With the cost of the NHS soaring to heights that will become unaffordable, we should be thinking about trimming, not adding, responsibilities. Should it simply be concerned with the treatment and cure of physical and mental health conditions, i.e. the sick, or should it be responsible for wider user demands, e.g. fertility and cosmetic surgery? Or for primary research, and reduce over-treatment of the dying, tonsillectomies, over-prescription of antibiotics and over-testing?The Taxpayers Alliance reported one Foundation Trust spending £360,000 on a failed music festival, No doubt it would have been good for the wellbeing of the citizens of Derby.
Hospital Foundation Trusts, with their layers of governance, are both independent and not independent of the NHS and DHSC at the same time. In 2003, NHS Foundation Trusts were “established in law as new legally independent organisations called Public Benefit Corporations.” The Boards were to “be made up of local people, patients and carers and staff.” Has anyone investigated whether this local democracy is worthwhile or whether it just distracts the CEOs from running their hospitals? The 2012 Act encouraged all Hospital Trusts to shift to Foundation status but one third have not done so. The current Bill affirms all this, stopping NHS England from limiting Foundation Trust capital, but not revenue, spending if NHS England thinks the Foundation Trust is about to spend more than its fair share of ICS capital money.

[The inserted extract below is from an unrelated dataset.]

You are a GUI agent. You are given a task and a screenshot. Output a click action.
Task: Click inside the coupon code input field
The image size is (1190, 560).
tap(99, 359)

Many of the changes in this long and complex Bill are to be applauded, notably those which tidy up the 2012 Act. No doubt there will be another before long as a future Secretary of State makes his mark. As one wit put it “What changes all the time but stays the same? The NHS.” The central issue of this Bill is the redistribution of responsibility. We all know who will take the credit or blame when things go right or wrong. Do we really want a politician, without relevant experience and changing with every reshuffle and election, to direct NHS England rather than a seasoned executive from that sector?
Now look at it with the perspective of an incoming CEO once this Bill is enacted. On paper, one has charge of the largest organisation in the UK, 1.5M people, and the fifth largest in the world. As the staff are now civil servants, you do not set the wages nor even negotiate them. The 2019/20 NHS England budget was £139 billion and the Trusts, mostly Foundation Trusts, had £92 billion of that. But they do not report to you. GPs’ surgeries cost about £13 billion, and probably should be double that, but GPs do not report to you either. The only parts of NHS England that do report to you are the parts that do not actually treat or cure people.
The DHSC has 14 arm’s length bodies apart from NHS England, though they come and go so fast it is hard to keep track. The new Bill gives powers to the Secretary of State to change any of them whenever, but that is probably a good idea. Nowadays, IT is an integral part of any large organisation with the rare exception of NHS England. NHS Digital and NHS Business Services are separate arm’s length bodies reporting directly to the Secretary of State. No wonder major NHS IT initiatives have such a chequered history. Social care has no arm’s length bodies at all. These bodies will all keep the Secretary of State well versed on the NHS matters he can micro-manage, even when the media are quiet. ICSs will be taking care of dealing with all the people who actually need health care and they will be run by hospital Trusts, GPs and local authorities, none of whom answer to the NHS CEO. Overruled and unsupported, one has to question the wisdom of anyone who wants the job.